Proof. Suppose that $Ju_k$ does not converge to $Ju$ in $L^1$. Then for a subsequence (still denoted by $u_k$) we will have $\Vert Ju_k-Ju\Vert_1\geq\epsilon$. If we take a further subequence, we can also assume that $u_k\to u$ and $Du_k\to Du$ a.e.
Since $\mathcal{M}$ is compact, we can use a finite atlas which allows us to assume that $\mathcal{M}=B^n(0,1)$. Since the mappings need not be continuous, localization of the mappings in an atlas on $\mathcal{N}$ is not possible.

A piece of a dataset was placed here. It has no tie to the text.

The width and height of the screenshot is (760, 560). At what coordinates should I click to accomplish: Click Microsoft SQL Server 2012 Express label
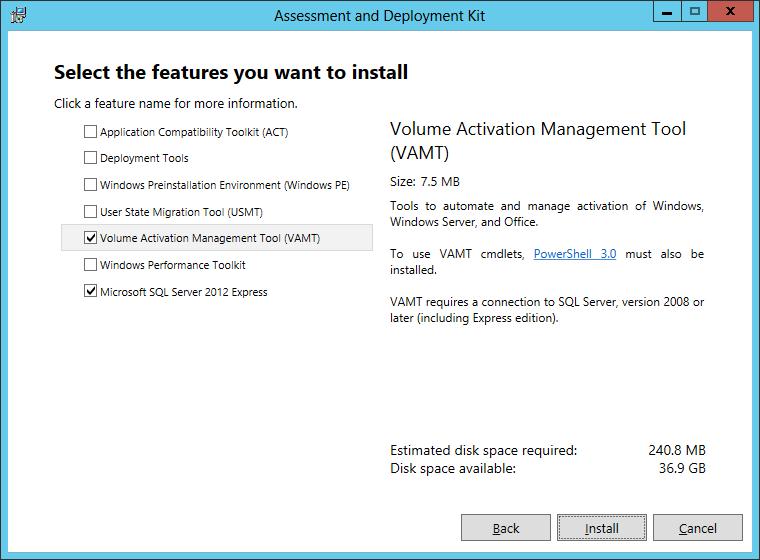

It is assumed that $\mathcal{N}$ is a submanifold of $\mathbb{R}^D$. Let $\omega$ be the volume form on $\mathcal{N}$. By extension, we can always assume that $\omega$ is a compactly supported smooth form on $\mathbb{R}^D$ so $$ \omega=\sum_{|I|=n}\omega_I dy^I, \quad dy^I=dy^{i_1}\wedge\ldots\wedge dy^{i_n}, \quad 1\leq i_1<\ldots<i_n\leq D. $$
If $u\in W^{1,n}(B^n(0,1),\mathcal{N})$, then we can interpret the Jacobian as the $n$-form: $$ u^*\omega(x)=\sum_{|I|}(\omega_I\circ u)du^{i_1}\wedge\ldots\wedge du^{i_n}=Ju(x)dx^1\wedge\ldots\wedge dx^n $$ Note that $\omega_I\circ u_k\to \omega_I\circ u$ a.e. and the functions are uniformly bounded because $\omega$ is bounded as a function on $\mathbb{R}^D$. Also it easily follows from the triangle inequality and Holder's inequality that $$ du_k^{i_1}\wedge\ldots\wedge du_k^{i_n}\to du^{i_1}\wedge\ldots\wedge du^{i_n} \quad \text{in $L^1$.} $$ Therefore, it easily follows (triangle inequality plus dominated convergence theorem) that $u_k^*\omega\to u^*\omega$ in $L^1$, but that contradicts $\Vert Ju_k-Ju\Vert_1\geq\epsilon$.